DATA EXCERPTS.

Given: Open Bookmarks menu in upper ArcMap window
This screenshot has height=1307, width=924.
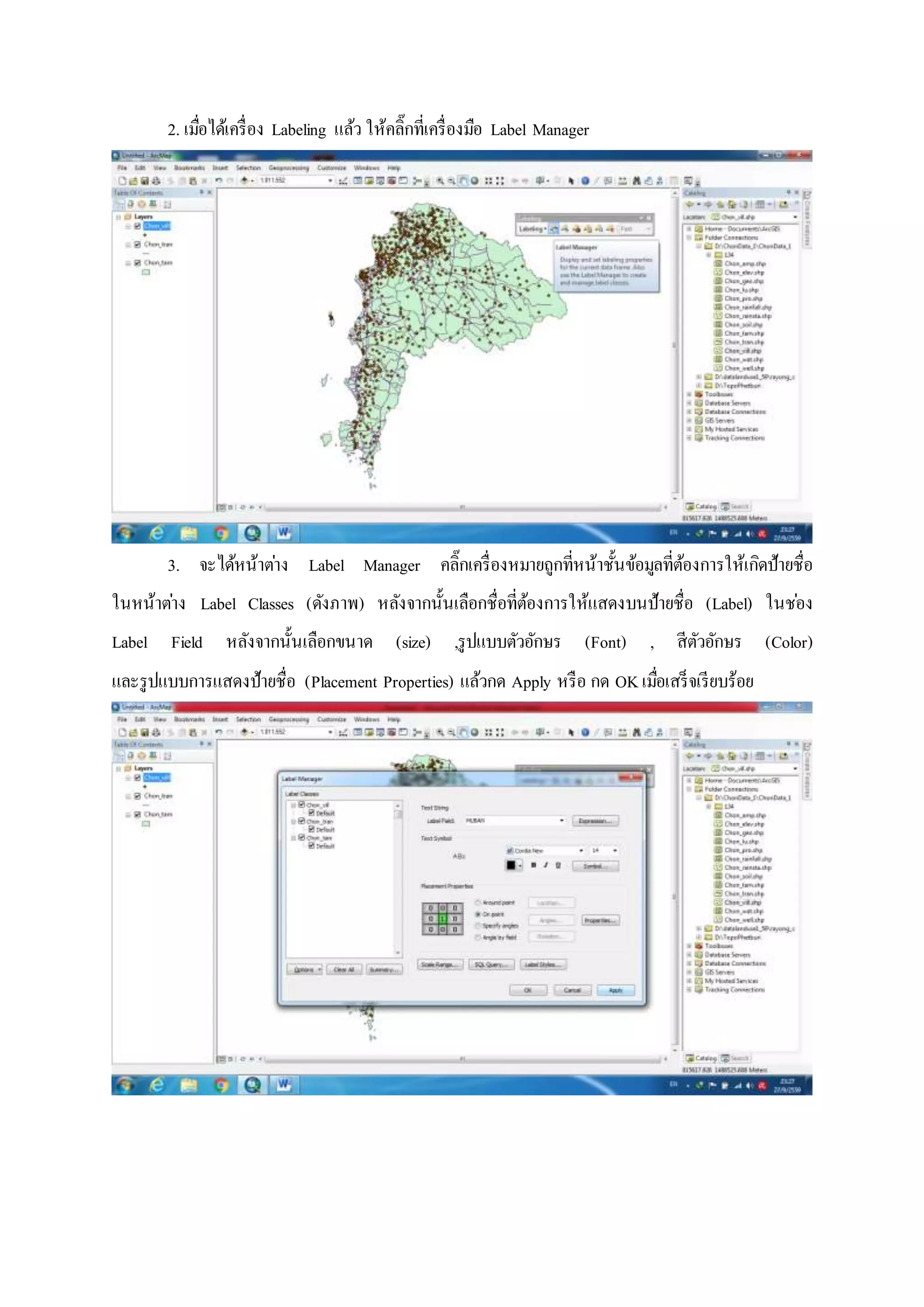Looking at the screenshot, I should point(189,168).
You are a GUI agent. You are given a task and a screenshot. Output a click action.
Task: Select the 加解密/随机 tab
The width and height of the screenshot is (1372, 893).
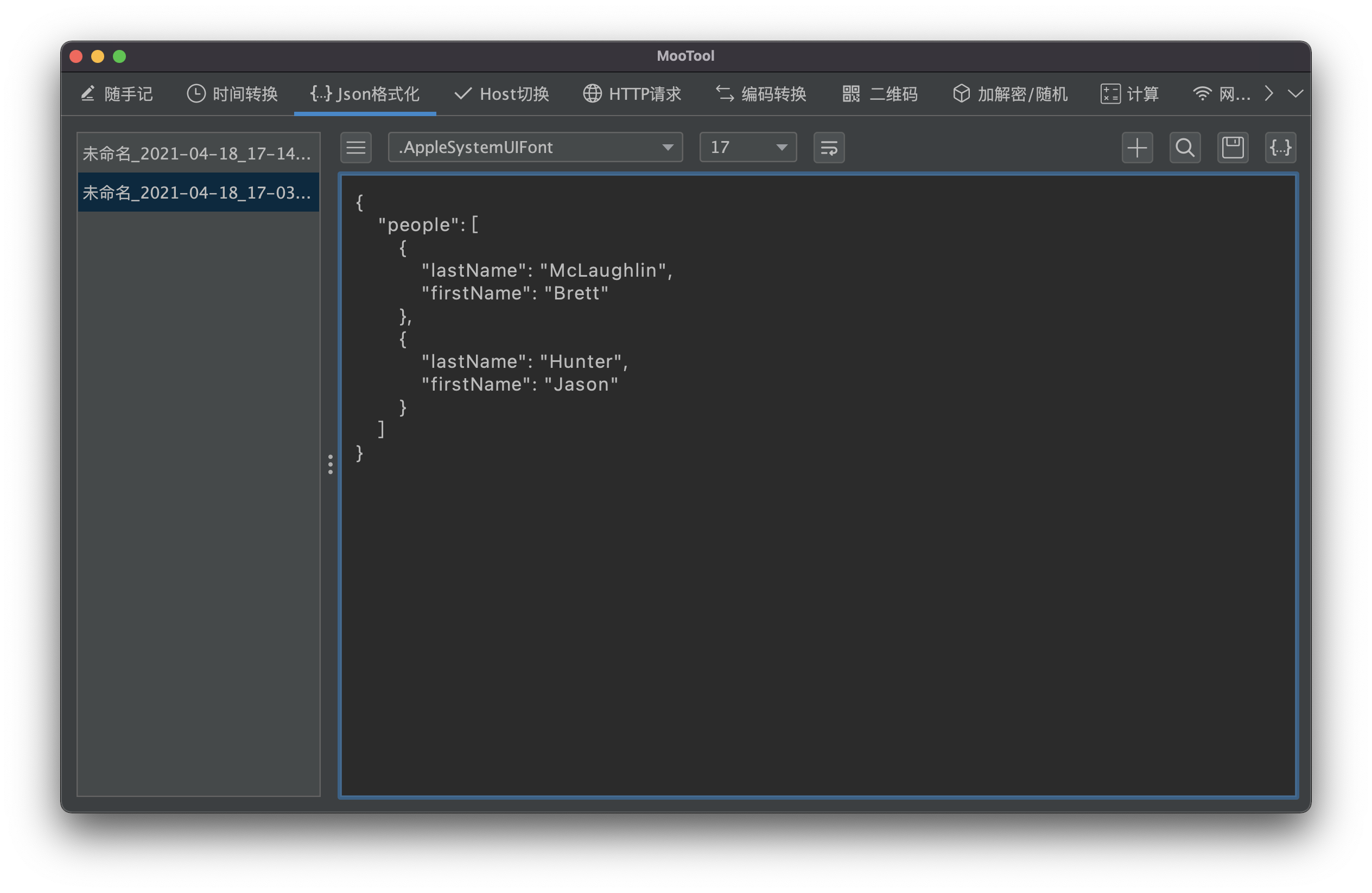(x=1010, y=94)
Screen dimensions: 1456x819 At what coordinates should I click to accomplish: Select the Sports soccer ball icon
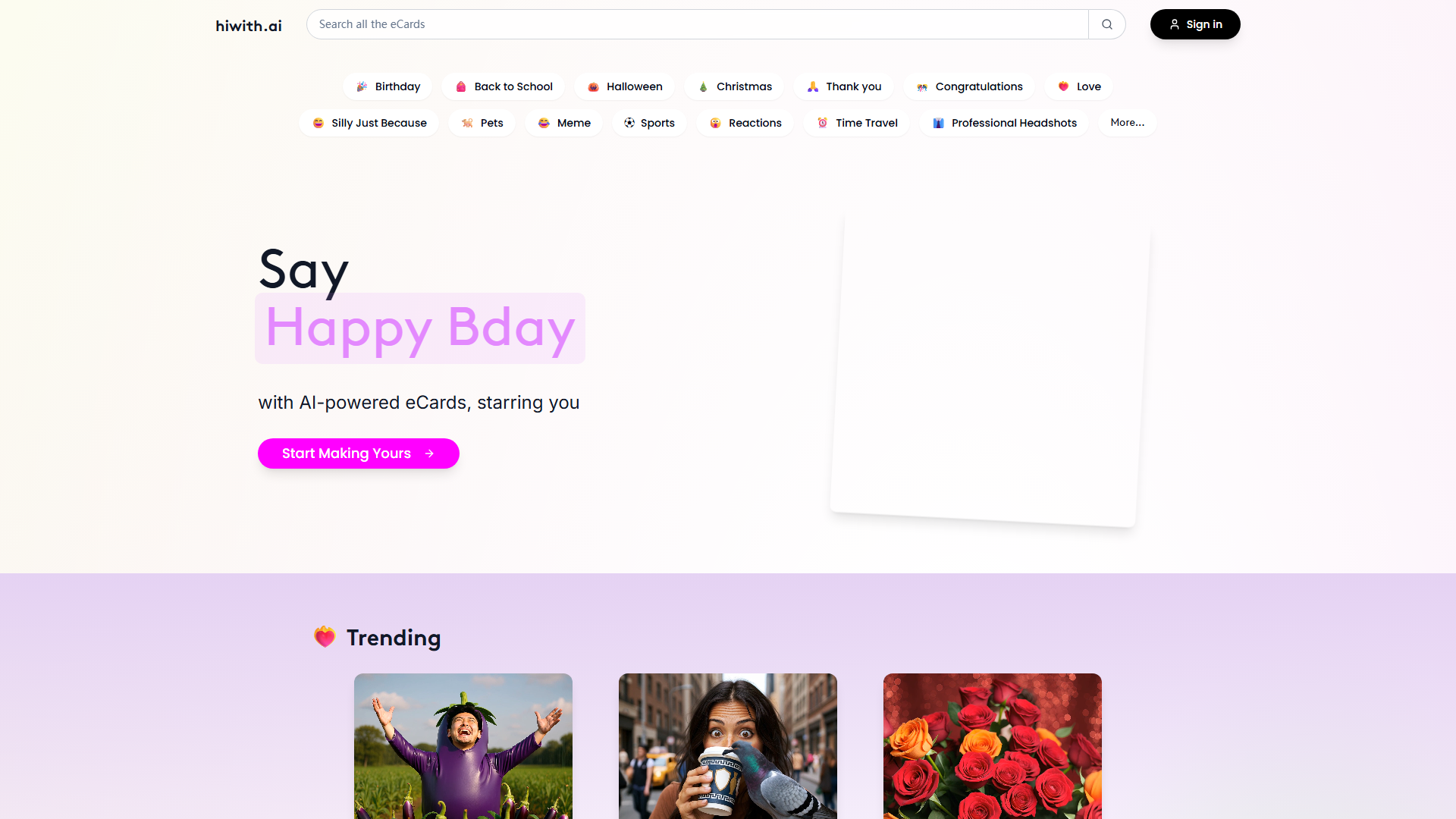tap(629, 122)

EXERCISE PROMPT. Output the lines above in full and exactly as given, omitting any pictures.

OUTPUT.
Given: Open Bookmarks menu in upper ArcMap window
This screenshot has height=1307, width=924.
Looking at the screenshot, I should point(189,168).
You are a GUI agent. You are given a task and a screenshot. Output a click action.
Task: Select the 加解密/随机 tab
The width and height of the screenshot is (1372, 893).
(x=1010, y=94)
Screen dimensions: 1456x819 At what coordinates should I click to accomplish: Select the Sports soccer ball icon
tap(629, 122)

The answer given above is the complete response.